Rodrigo seguía observando por la ventana, viendo cómo Iván se alejaba con esa energía inagotable que solo los niños parecían tener. Sacudió la cabeza, intentando despejarse, pero no pudo evitar sentir una extraña incomodidad instalada en su pecho. Abrió su celular y, casi por inercia, empezó a escribirle a Tomi.

Las galletas tenían algo raro, boludo.

¿Raro cómo? ¿Te enfermaste?

Rodrigo frunció el ceño, considerando si estaba exagerando. Las galletas en sí estaban bien, incluso sabían ricas, pero había algo en todo el asunto que no podía dejar de pensar.

No, pero el pibe... no sé. Me sigue pareciendo raro que se aparezca tanto por acá. Y lo de las galletas, o sea, ¿qué nene se pone a cocinar galletas con su mamá para agradecérmelo?

Tomás tardó unos segundos en responder.

Es un nene, Rodri. Capaz está aburrido, o le caíste bien, qué sé yo.
 

Rodrigo dejó caer el celular sobre el mostrador, rascándose la nuca. Quizás Tomi tenía razón. Al fin y al cabo, Iván no había hecho nada malo, solo parecía... demasiado entusiasmado por verlo. Su mente repasó la escena: esa sonrisa radiante, la mochila de Ben 10 colgando de un hombro, los comentarios halagadores. Casi como si estuviera... esperando algo más.

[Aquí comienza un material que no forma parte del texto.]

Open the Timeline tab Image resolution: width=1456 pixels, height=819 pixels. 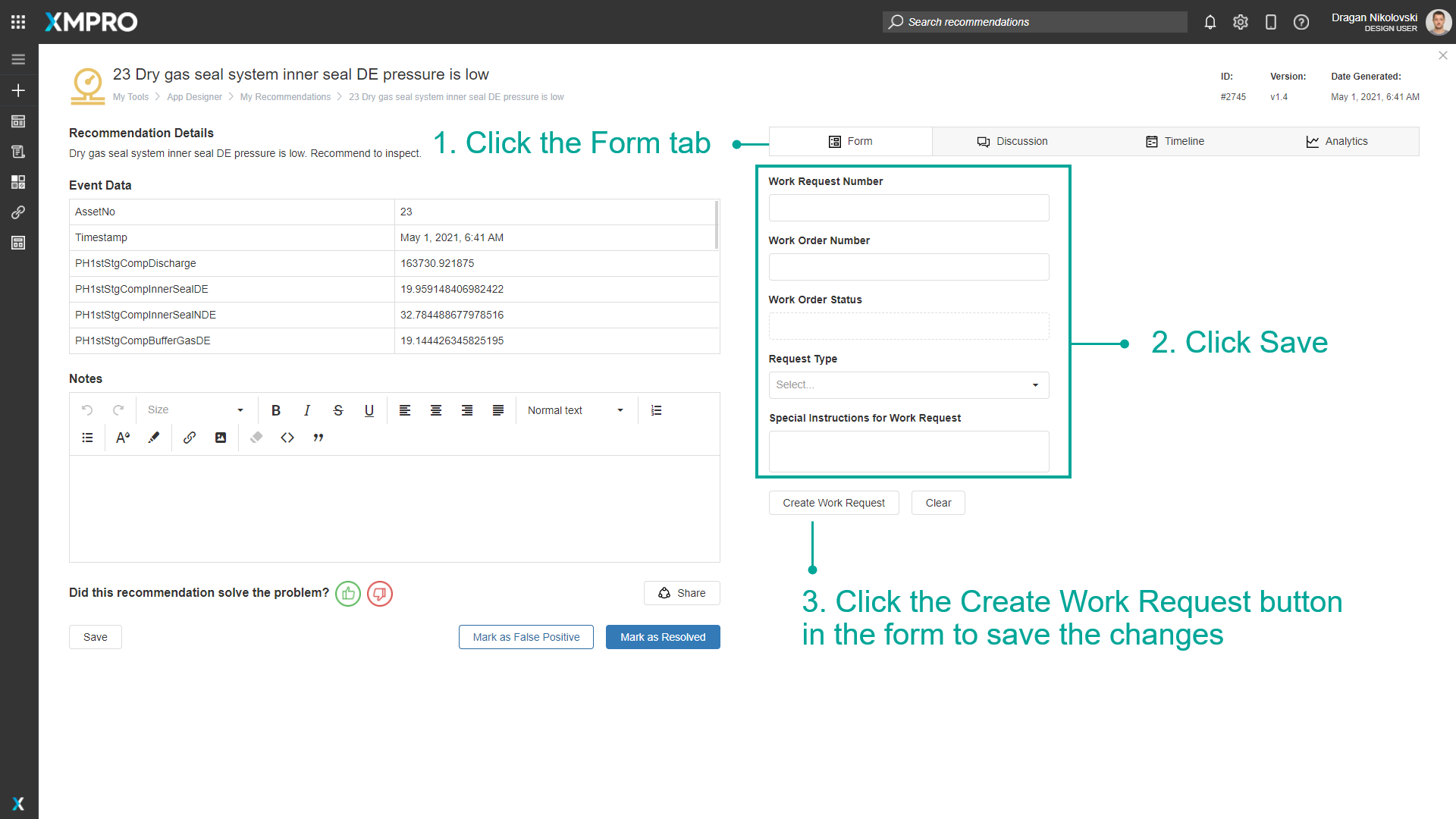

Sacudiendo la cabeza, decidió que lo mejor era no darle más vueltas. Solo un chico agradecido, nada más. Además, tenía que concentrarse en no quedarse dormido en plena tienda. Aunque el agotamiento del domingo seguía persiguiéndolo, al menos el café lo mantenía más o menos alerta.

Una vez más, el tintineo de la campanilla lo sobresaltó, haciéndolo enderezarse en su asiento. Pero esta vez no era Iván. Era su tío, con cara de pocos amigos, probablemente para asegurarse de que estaba haciendo su trabajo.

Rodrigo soltó un suspiro cansado y se preparó para otro largo día.